Most of the story takes place in Stockholm in the build-up to the award ceremony. Joe meets and greets the members of the committee and his fellow award recipients, while Joan sticks to her usual place in the background. Along for the ceremony are the couple's son David (Max Irons), an aspiring writer who desperately wants his father's approval, and Nathaniel Bone (Christian Slater), another writer who desperately wants Joe's approval for an authorized biography. Along the way, there are flashbacks to younger versions of Joe (played by Harry Lloyd) and Joan (played by Annie Starke) meeting in the 1950s, when she was attending university and he was a writing professor. Joe was married and had a baby at the time. Joan didn't see them as an obstacle to her affections for a man who accepted her as a writer.

Yes, Joan was a writer at one point, and that's part of this puzzle. Now, Joe insists that his wife doesn't write. Maybe that's the source of those looks of resentment—that, at some point, she had to give up on her own dream to accommodate her husband's. Maybe Nathaniel's knowledge of all of Joe's affairs is the reason for Joan's anger—that her husband toyed with their marriage despite her constant support. She knows that Joe was and remains a philanderer. She sees it still in the way he flirts with his official photographer in Stockholm. Maybe it's all of this and more.

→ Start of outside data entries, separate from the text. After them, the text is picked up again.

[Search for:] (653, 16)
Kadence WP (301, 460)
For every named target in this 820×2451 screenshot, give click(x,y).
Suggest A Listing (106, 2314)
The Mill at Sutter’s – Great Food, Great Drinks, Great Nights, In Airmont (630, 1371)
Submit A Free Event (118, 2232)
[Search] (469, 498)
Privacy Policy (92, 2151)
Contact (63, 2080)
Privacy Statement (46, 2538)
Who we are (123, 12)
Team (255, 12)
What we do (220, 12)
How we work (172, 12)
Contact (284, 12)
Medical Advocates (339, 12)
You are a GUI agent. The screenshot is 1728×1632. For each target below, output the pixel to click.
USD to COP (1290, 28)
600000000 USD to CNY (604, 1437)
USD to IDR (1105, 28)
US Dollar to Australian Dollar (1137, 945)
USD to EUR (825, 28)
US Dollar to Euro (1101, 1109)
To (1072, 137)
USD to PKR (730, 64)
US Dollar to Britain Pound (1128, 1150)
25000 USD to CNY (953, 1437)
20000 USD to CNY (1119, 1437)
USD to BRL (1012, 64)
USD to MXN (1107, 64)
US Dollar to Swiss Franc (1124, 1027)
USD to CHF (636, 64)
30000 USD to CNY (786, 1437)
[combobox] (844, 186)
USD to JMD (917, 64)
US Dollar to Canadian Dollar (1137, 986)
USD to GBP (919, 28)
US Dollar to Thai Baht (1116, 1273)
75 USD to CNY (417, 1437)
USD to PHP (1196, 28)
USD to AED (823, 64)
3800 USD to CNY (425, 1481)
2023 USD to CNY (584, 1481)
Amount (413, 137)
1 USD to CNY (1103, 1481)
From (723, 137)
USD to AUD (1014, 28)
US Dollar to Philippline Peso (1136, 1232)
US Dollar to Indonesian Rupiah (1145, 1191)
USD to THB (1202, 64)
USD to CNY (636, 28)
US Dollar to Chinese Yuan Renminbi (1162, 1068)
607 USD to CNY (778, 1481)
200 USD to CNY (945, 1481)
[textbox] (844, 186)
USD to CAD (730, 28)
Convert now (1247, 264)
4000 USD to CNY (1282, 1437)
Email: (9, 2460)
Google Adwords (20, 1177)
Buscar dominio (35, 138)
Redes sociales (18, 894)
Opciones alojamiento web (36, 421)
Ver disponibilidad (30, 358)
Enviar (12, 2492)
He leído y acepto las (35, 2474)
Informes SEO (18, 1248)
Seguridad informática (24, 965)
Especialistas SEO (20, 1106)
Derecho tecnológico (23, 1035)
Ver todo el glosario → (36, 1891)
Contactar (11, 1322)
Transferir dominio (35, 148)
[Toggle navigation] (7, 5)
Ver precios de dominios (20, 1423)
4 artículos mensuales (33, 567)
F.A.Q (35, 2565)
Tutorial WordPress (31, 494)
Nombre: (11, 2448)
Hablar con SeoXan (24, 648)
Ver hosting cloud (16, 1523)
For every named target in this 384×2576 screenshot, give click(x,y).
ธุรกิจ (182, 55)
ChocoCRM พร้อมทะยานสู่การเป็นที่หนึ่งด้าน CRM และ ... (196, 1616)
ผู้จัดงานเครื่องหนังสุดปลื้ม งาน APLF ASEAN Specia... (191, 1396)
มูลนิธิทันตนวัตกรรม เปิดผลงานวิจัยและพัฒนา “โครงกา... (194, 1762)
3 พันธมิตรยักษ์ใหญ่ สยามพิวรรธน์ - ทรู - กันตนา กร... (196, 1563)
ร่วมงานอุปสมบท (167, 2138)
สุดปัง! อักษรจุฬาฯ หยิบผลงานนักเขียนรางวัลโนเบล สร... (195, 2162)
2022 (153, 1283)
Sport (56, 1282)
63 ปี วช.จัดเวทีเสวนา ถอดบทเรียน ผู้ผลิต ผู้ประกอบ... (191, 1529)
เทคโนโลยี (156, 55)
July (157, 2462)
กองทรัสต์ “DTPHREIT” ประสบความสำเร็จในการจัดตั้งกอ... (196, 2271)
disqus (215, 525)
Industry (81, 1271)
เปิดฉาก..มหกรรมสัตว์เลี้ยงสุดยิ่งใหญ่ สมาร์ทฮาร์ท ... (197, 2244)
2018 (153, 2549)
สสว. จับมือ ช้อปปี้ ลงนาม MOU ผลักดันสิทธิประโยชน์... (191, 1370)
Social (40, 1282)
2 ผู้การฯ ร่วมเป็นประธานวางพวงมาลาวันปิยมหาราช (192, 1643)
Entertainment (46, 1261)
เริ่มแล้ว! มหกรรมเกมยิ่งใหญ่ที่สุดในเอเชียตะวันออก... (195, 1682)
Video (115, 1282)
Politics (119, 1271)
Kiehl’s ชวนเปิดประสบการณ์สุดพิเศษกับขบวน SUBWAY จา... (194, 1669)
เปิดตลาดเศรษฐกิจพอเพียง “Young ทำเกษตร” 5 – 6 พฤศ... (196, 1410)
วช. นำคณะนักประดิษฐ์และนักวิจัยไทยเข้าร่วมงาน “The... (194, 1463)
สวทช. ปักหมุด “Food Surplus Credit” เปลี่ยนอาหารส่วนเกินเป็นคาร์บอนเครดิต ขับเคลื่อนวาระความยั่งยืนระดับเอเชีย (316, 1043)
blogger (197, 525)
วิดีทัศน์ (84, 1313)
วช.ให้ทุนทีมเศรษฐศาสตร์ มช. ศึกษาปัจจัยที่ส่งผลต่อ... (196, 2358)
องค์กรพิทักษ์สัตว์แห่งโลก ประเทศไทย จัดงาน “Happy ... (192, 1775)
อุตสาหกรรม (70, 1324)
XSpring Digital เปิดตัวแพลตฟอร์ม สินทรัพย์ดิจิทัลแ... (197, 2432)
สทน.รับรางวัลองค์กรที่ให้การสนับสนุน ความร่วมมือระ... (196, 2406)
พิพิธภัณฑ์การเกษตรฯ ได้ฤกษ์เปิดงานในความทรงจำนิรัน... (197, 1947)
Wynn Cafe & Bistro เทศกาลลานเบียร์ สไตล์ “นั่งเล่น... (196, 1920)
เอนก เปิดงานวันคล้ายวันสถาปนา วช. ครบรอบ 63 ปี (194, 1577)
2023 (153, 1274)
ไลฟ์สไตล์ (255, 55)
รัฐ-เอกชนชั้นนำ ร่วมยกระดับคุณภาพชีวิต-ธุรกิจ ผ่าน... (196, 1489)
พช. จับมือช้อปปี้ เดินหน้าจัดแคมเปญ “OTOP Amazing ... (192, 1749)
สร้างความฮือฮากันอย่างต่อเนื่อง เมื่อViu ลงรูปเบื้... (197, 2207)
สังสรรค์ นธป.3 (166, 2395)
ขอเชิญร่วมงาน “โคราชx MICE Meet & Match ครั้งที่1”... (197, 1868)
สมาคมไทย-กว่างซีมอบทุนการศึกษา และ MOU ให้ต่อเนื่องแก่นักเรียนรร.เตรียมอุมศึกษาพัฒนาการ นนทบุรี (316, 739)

The story is, at heart, a mystery, but Anderson and director Björn Runge don't play it as one. They are far more intrigued by the dynamics of this marriage—how it easily could be torn apart and what keeps this couple together—and, to even greater extent, by the riddle of Joan. The Wife doesn't provide easy answers to the nature of either the marriage or Joan. The film knows that the bargains made between two people in love or with oneself don't have simple solutions. They just happened, and Joan has to stick to them. Whether she likes it or not isn't part of the deal.